_TASK REQUIREMENTS:_ Omit the pictures while printing every entry below exactly as given.

▬▬▬▬▬▬

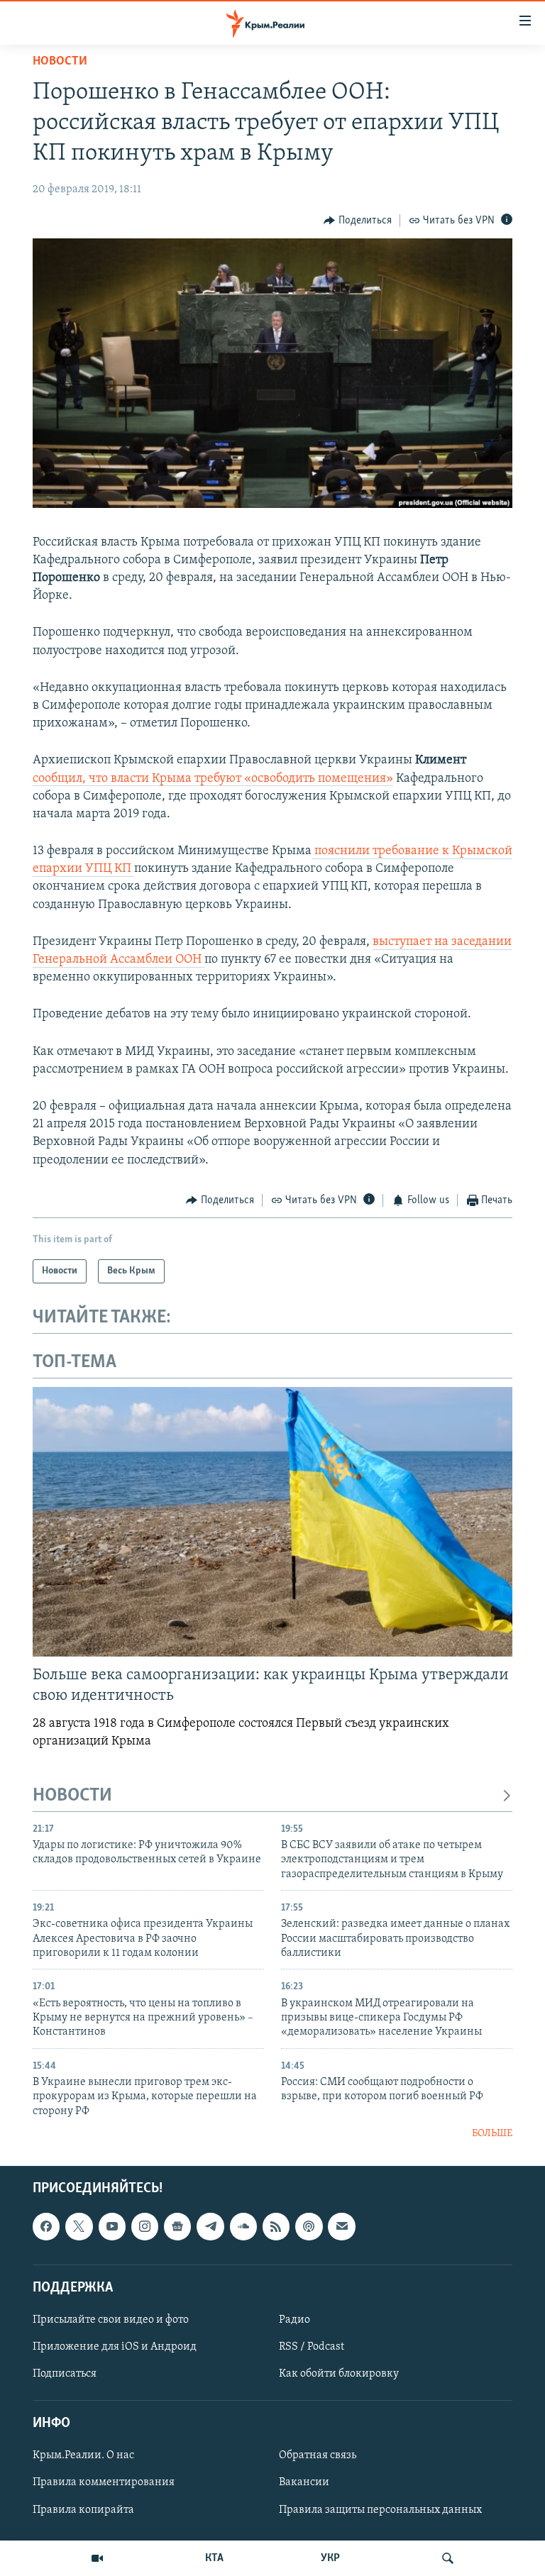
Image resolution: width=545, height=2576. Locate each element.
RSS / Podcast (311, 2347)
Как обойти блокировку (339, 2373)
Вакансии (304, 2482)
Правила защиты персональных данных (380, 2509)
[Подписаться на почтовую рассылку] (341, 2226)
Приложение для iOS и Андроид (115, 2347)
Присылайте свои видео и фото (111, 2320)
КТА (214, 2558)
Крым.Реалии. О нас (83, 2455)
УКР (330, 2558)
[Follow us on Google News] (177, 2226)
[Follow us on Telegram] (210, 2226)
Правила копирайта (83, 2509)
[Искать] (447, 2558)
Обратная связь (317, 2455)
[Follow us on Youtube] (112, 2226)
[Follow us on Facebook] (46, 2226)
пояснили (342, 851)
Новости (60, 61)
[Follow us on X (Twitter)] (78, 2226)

▬▬▬▬▬▬

_OUTPUT OF THE TASK:_
Image resolution: width=545, height=2576. Locate each element.
RSS / Podcast (311, 2347)
Как обойти блокировку (339, 2373)
Вакансии (304, 2482)
Правила защиты персональных данных (380, 2509)
[Подписаться на почтовую рассылку] (341, 2226)
Приложение для iOS и Андроид (115, 2347)
Присылайте свои видео и фото (111, 2320)
КТА (214, 2558)
Крым.Реалии. О нас (83, 2455)
УКР (330, 2558)
[Follow us on Google News] (177, 2226)
[Follow us on Telegram] (210, 2226)
Правила копирайта (83, 2509)
[Искать] (447, 2558)
Обратная связь (317, 2455)
[Follow us on Youtube] (112, 2226)
[Follow us on Facebook] (46, 2226)
пояснили (342, 851)
Новости (60, 61)
[Follow us on X (Twitter)] (78, 2226)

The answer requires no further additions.